Deblurring via Stochastic Refinement

papers

[cvpr 2022] Deblurring via Stochastic Refinement

[SR3] SR3:Image Super-Resolution via Iterative Refinement

overview
- based on conditional diffusion models
- refines the output of a deterministic predictor
regress-based methods
- 通常用一个unet结构，直接回归clean image
- 训练数据是blur-clean pair
- ill posed：If there are multiple possible clean images that correspond to the blurry input, the optimal reconstruction according to the given loss function will be an average of them
- 通常结果比较平滑，细节纹理恢复不出来，我觉的是因为缺少noise sampling，只从确定的latent vec去做恢复
- unet regression将去噪task建模成了a to b的确定回归任务，但是实际上去噪的结果是多样的，更接近生成任务，从一个后验分布中生成并挑选不同的样本作为结果，说白了以前的方法是AE，现在的方法是VAE
DDPM
- 核心是两个公式
  - 前向$q(x_t|x_0)$：given $x_0$，可以采样得到任意time step的$x_t$
  - 后向$q(x_{t-1}|x_t,x_0)$：given $x_t$，可以随机denoise a single diffusion step得到$x_{t-1}$
- 优化目标
  - 希望网络学到的$p_{\theta}(x_{t-1}|x_t)$接近真实的reverse diffusion step$q(x_{t-1}|x_t,x_0)$
  - 方式就是最大化变分下界函数$log p_{\theta}(x)$
  - 通过将x重参数化，将优化目标转换成noise的预测
- Continuous noise level
  - allows us to sample from the model using a noise schedule α1:T different from the one used during training
  - inference-time noise schedule和训练时不同，但是无需重新训练
- Conditional DPM
  - 我们的condition就是blur image
  - 和输入concat在一起，x是3hw的noise/denoise input，y是3hw的blur prior

method

overview
- 两部分网络
  - initial predictor g：provides a data-adaptive candidate for the clean image
  - denoiser network f：denoiser，only needs to model the residual
- 这样的好处是G可以做很大，F做很小
- 预测残差的话，x0-xT的定义也变为残差，优化目标里面的$x_0$改为$x_0-g_{\theta}(x_0)$
samping algorithm
- run G得到clean image的初始值$x_{init}$
- 随机采样正态分布得到初始input $z_T$
- from time step T到1:
  - 随机采样一个
  - reverse step：得到$z_{t-1}$
- 最后add初始值和residual得到最终预测

inference-time sampling

较高的step数和较低的噪声水平可以获得高感知的图像，better perceptual quality
较低的step数和较高的噪声水平可以获得高保真的图像，lower distortion
网格搜索noise schedule hyperparameters：就是DDIM的$\eta$和$\sigma$
- 两个超参：
  - inference steps T from [10,20,30,50,100,200,300,500]
  - noisy schedule $\alpha_T$

残差模型对图像进行采样所需的时间要少得多

# construct DDPM noise schedule
b_t = (beta2 - beta1) * torch.linspace(0, 1, timesteps + 1, device=device) + beta1
a_t = 1 - b_t
ab_t = torch.cumsum(a_t.log(), dim=0).exp()    
ab_t[0] = 1


def denoise_add_noise(x, t, pred_noise, z=None):
    if z is None:
        z = torch.randn_like(x)
    noise = b_t.sqrt()[t] * z
    mean = (x - pred_noise * ((1 - a_t[t]) / (1 - ab_t[t]).sqrt())) / a_t[t].sqrt()
    return mean + noise     # return sampling p(xt-1|xt)

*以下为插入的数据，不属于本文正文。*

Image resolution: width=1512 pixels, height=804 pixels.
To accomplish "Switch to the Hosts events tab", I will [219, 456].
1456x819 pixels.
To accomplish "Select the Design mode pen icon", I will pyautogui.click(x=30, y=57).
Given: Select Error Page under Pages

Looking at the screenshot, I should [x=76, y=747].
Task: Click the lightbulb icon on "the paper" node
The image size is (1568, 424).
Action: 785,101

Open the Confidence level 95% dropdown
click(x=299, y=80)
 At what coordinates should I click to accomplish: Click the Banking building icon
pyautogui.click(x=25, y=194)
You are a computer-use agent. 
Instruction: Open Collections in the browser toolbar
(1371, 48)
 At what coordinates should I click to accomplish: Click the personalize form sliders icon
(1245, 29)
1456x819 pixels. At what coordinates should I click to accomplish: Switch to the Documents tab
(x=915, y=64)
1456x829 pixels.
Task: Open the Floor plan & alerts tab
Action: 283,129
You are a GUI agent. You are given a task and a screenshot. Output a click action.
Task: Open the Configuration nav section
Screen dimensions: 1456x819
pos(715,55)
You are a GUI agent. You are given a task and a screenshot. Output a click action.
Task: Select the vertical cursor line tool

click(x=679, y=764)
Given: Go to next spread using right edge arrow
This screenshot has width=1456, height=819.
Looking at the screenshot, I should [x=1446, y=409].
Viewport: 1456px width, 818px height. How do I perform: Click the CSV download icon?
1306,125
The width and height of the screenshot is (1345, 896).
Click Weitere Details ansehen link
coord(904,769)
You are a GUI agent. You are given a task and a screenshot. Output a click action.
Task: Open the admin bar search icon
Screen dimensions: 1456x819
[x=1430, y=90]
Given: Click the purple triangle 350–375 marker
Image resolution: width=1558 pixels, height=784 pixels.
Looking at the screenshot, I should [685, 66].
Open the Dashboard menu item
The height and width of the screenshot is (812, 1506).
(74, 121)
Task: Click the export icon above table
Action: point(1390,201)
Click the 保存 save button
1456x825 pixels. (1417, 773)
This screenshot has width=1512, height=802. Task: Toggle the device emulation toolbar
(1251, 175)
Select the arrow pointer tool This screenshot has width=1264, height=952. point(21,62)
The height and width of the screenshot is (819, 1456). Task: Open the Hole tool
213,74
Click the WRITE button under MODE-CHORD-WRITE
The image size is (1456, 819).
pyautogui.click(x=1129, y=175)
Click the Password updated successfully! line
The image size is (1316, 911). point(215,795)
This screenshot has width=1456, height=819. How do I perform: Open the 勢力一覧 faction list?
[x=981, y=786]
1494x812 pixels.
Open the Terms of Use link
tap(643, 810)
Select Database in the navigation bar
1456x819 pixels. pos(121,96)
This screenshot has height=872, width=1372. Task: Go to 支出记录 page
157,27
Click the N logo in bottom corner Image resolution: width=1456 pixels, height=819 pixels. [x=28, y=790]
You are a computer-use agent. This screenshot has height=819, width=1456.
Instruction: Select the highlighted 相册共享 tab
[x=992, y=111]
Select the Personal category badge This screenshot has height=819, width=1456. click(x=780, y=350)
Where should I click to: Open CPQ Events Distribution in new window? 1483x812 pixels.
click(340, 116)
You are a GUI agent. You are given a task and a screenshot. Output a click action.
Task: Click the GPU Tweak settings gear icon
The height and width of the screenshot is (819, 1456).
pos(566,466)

def denoise_ddim(x, t, t_prev, pred_noise):
    ab = ab_t[t]
    ab_prev = ab_t[t_prev]
    
    x0_pred = ab_prev.sqrt() / ab.sqrt() * (x - (1 - ab).sqrt() * pred_noise)
    dir_xt = (1 - ab_prev).sqrt() * pred_noise

    return x0_pred + dir_xt